When UBS analyst Brennan Hawken asked whether the bank would approach its conversations with the Federal Reserve differently after the surprise trading loss it revealed in the second quarter, Dimon’s answer was quick.
“Look, it’s obvious that we had a gap in the armor here. Like I said, an arrow went right through that gap,” the CEO said. “But other than that gap, we think we have pretty damn good controls.”
Dimon, 56, has long been known as an outspoken leader. As public and government scrutiny of the banking industry has increased, some CEOs have tried to stay under the radar. But Dimon has been unafraid to criticize the government for new regulations that he sees as overwrought.
He has reason to be confident: JPMorgan Chase had a blockbuster third quarter, raking in a record $5.3 billion profit that far exceeded the expectations of Wall Street analysts.
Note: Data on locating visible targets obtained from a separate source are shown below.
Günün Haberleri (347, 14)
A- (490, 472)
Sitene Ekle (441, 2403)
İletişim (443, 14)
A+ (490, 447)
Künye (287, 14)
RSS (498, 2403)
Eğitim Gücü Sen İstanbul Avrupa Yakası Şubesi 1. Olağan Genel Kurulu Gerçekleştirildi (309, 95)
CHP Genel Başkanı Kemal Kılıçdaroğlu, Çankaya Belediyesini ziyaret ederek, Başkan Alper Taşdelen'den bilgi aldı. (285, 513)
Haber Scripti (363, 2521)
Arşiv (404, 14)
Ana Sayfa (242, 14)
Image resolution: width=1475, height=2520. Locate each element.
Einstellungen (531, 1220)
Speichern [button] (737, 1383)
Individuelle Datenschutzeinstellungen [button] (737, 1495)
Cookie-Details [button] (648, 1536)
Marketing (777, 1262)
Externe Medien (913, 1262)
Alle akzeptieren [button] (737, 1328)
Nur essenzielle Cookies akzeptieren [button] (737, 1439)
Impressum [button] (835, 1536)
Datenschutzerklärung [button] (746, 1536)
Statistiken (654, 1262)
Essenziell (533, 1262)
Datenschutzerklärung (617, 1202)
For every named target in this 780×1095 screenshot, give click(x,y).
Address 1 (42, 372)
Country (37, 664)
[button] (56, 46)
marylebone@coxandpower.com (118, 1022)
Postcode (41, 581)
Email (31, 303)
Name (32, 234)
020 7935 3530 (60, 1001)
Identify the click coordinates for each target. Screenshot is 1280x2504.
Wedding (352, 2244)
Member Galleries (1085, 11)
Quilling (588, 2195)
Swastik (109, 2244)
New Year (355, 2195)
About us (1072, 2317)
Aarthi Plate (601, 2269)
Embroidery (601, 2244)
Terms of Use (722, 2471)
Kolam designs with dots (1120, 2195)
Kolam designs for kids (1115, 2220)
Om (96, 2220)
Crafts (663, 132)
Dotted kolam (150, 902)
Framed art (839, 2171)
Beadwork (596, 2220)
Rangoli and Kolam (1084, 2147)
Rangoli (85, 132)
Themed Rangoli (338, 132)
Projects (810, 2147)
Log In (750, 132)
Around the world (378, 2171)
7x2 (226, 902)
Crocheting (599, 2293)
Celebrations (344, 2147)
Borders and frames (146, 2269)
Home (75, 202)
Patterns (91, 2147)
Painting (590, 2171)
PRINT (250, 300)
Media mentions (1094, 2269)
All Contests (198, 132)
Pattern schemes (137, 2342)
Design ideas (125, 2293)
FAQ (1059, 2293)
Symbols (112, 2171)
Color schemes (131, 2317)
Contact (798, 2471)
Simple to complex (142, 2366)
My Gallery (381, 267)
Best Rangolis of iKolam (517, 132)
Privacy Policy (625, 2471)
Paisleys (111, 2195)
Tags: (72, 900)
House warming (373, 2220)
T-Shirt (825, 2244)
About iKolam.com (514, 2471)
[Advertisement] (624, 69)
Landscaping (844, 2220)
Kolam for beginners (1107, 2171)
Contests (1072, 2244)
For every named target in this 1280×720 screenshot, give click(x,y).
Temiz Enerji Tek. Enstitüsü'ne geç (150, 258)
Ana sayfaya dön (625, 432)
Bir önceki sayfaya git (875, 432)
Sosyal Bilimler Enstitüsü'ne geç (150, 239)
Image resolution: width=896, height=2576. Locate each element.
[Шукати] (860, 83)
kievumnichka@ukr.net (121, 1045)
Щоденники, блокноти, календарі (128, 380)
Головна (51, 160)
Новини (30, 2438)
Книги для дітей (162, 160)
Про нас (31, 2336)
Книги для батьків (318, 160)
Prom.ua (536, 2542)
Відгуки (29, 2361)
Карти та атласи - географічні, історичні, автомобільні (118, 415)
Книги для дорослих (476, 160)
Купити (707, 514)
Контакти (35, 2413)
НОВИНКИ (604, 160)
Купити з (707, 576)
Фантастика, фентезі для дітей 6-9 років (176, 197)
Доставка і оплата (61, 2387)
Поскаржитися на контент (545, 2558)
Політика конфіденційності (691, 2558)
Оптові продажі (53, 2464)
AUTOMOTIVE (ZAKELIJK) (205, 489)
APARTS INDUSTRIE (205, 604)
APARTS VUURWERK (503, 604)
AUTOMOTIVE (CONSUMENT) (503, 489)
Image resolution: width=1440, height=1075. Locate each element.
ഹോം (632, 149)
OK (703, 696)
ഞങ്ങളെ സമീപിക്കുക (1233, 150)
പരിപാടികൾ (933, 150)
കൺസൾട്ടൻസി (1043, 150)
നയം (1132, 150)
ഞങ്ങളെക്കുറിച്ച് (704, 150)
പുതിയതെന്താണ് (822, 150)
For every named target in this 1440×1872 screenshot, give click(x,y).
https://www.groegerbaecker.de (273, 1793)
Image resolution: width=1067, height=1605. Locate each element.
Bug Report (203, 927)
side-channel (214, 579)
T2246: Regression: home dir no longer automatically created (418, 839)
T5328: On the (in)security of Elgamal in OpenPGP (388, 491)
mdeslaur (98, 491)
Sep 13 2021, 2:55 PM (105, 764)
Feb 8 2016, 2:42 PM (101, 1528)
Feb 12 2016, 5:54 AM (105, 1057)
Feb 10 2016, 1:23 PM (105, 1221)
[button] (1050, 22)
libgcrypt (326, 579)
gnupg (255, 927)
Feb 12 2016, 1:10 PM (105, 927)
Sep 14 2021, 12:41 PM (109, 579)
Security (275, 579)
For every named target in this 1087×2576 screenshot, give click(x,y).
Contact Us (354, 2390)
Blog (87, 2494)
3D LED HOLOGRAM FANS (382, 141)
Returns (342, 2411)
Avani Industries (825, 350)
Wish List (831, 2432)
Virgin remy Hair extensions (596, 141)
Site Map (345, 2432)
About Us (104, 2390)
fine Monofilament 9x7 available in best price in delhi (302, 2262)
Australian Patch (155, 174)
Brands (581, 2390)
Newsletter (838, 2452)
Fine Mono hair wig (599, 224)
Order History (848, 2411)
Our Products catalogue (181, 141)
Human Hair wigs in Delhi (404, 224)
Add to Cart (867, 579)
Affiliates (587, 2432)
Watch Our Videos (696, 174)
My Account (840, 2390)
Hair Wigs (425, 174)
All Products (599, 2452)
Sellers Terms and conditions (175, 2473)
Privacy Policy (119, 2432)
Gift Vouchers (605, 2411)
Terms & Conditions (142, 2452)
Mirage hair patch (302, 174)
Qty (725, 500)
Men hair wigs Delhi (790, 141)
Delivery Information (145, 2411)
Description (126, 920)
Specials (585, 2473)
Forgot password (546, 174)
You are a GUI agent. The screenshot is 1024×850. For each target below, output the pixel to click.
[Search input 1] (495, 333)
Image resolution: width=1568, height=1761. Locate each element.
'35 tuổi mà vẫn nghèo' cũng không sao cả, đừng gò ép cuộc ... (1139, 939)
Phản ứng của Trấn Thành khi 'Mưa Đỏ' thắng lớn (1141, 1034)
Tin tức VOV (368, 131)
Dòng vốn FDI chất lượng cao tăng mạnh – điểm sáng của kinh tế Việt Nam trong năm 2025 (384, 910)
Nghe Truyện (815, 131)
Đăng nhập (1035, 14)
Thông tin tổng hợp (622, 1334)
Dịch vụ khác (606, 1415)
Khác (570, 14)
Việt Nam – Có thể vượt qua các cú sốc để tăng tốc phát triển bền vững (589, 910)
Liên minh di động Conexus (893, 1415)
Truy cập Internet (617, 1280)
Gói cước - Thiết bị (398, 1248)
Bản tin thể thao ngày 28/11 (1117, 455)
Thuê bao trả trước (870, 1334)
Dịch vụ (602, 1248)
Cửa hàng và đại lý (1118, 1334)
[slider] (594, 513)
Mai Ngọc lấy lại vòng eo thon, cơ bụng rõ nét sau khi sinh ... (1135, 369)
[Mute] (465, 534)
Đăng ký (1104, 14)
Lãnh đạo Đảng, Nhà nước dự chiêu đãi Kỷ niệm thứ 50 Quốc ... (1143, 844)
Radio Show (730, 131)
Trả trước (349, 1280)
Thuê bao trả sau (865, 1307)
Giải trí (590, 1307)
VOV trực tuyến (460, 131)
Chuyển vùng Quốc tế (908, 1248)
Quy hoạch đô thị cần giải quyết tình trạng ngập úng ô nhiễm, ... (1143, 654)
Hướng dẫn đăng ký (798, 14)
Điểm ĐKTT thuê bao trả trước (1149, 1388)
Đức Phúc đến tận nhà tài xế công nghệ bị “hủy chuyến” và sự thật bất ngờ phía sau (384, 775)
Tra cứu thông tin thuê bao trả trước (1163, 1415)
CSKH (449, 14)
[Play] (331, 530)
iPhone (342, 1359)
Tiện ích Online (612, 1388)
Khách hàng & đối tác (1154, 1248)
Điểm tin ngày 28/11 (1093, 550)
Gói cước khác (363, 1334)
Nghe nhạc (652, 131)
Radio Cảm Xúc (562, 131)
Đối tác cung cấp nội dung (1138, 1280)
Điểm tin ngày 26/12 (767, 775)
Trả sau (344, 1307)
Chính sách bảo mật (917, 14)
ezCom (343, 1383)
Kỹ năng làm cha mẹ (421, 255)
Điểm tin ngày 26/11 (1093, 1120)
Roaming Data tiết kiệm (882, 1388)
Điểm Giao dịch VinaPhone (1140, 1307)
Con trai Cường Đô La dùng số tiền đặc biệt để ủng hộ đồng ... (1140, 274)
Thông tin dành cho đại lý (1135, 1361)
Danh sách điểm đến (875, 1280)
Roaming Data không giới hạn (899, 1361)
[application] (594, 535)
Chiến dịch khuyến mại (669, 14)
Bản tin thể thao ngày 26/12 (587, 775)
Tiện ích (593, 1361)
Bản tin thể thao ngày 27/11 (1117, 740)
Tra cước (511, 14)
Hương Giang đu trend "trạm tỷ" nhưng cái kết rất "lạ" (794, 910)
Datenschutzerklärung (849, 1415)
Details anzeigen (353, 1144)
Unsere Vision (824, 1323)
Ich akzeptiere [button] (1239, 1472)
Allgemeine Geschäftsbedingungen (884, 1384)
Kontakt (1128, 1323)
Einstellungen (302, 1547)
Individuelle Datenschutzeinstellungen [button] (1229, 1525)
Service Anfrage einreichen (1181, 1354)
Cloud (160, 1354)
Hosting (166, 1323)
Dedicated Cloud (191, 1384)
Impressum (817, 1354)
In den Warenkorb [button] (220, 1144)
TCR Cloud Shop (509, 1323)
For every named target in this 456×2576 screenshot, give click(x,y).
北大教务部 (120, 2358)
The bank increased revenue, with a surge in mortgage refinancing, investment banking fees and credit card use. It also trimmed expenses and set aside less money for potential problem loans, a sign that the bank’s lending portfolio is healthier.
“We’ve got a great company,” Dimon said, citing “huge cash flows” and “huge capability.”
He was less enthusiastic when Hawken, the UBS analyst, asked about a report in The Wall Street Journal that Doug Braunstein might step down as chief financial officer.
“Obviously,” he said, “I find it hugely irritating that people yapped to the press like that.”